A professora Katia Gabriela Moreira trabalhou conceitos de álgebra com a turma do 1º ano da EMEIEF Monsenhor Afonso, em Nazaré Paulista (SP). Para introduzir a ideia de equivalência, os alunos receberam desafios como: 5 + 2 é o mesmo que 4 + __ e 7 + 1 + 2 é o mesmo que ___. Para experimentar possibilidades de resolução da tarefa, eles usaram papel quadriculado e barras Cuisenaire - pedaços de madeira coloridos que correspondem aos números de 1 a 10, em que a altura e a massa de cada um são proporcionais.

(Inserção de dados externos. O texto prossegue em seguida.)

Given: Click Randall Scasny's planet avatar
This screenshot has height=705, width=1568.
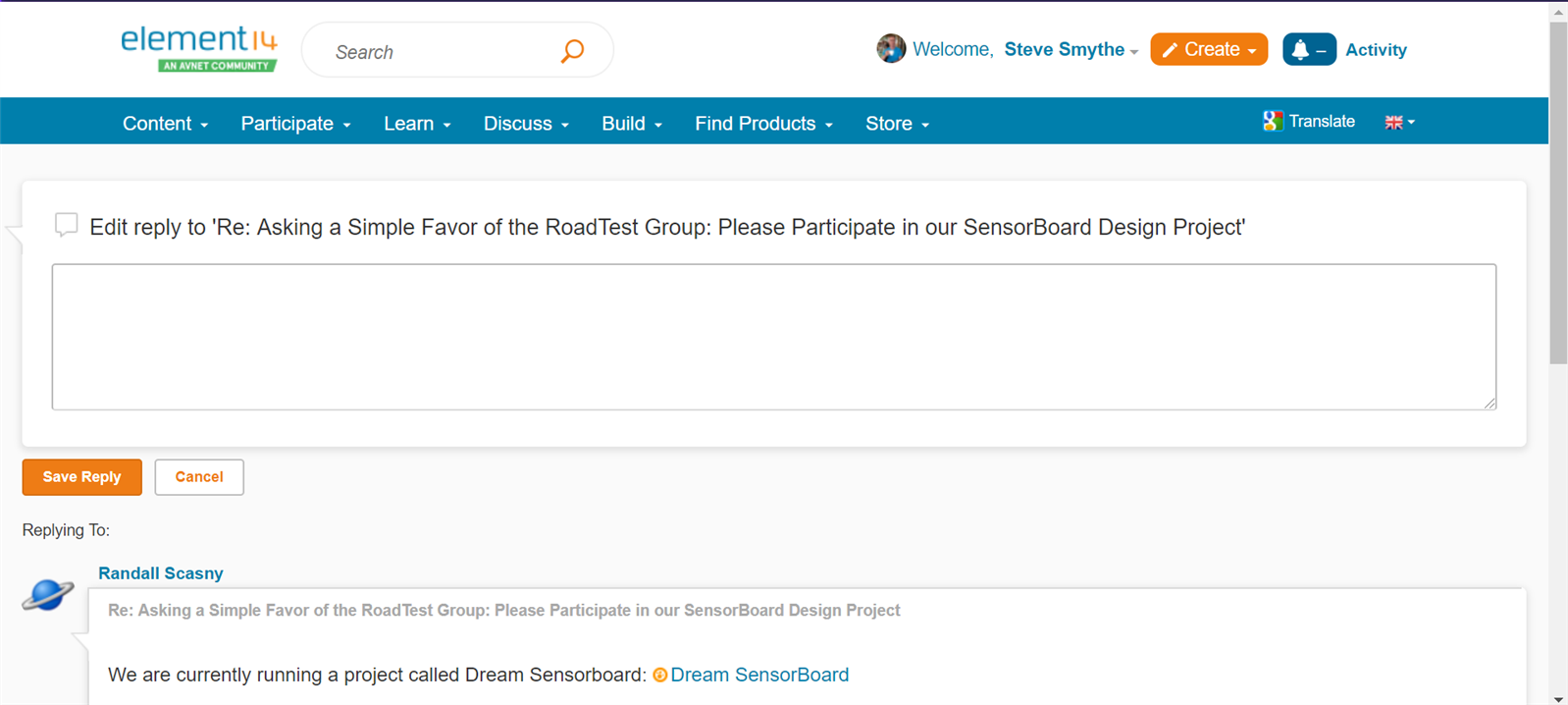Looking at the screenshot, I should pos(48,594).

Katia, então, montou uma balança usando um cabide e dois pratos de jardinagem. Ela colocou duas barras de valor 10 em um dos pratos (dá para substituir por outro material que tenha escala de massa, como sacos de areia com pesos diferentes e proporcionais). Depois, perguntou como deixar a balança equilibrada. "Os alunos levantavam hipóteses e eu chamava alguns à frente para explicar o que pensaram aos demais. Nesse movimento, descobriram algumas possibilidades de equilíbrio", diz. Eles perceberam que 10 seria o mesmo que 2 + 8 ou 3 + 7 e assim por diante.

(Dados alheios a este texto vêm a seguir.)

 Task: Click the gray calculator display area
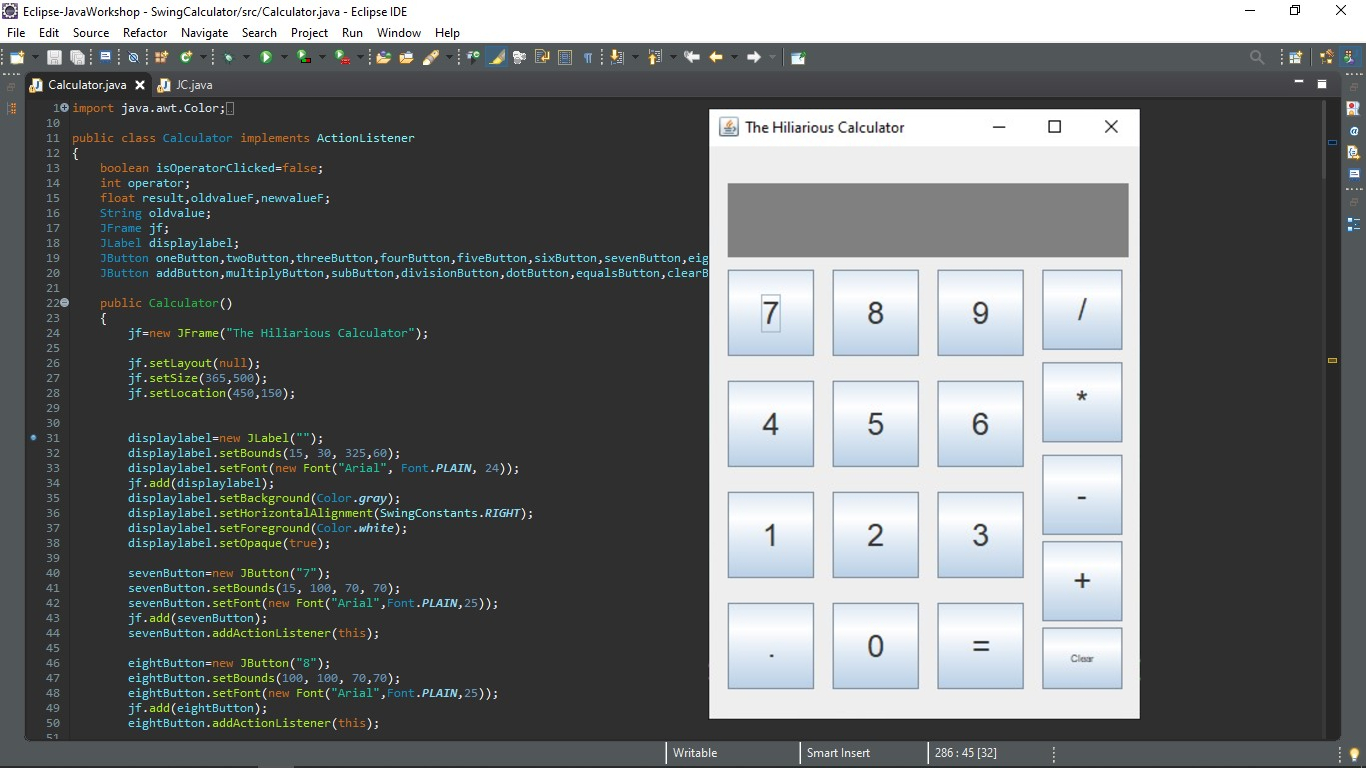pyautogui.click(x=927, y=220)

Sandra Amorim, especialista de álgebra do Time de Autores dos planos de aula NOVA ESCOLA, elogia a atividade, mas explica que a BNCC recomenda a inserção do conceito de igualdade somente no 3º ano. "Se eu trabalho regularidades e sequências desde o início, os alunos chegam prontos, no 3º, para realizar operações e refletir sobre a equivalência", afirma.

TRABALHANDO A HABILIDADE
EF03MA11

Compreender a ideia de igualdade para escrever diferentes sentenças de adições ou de subtrações de dois números naturais que resultem na mesma soma ou diferença.

Como abordar
Uma opção é criar atividades com as barras Cuisenaire para explorar a ideia de equivalência.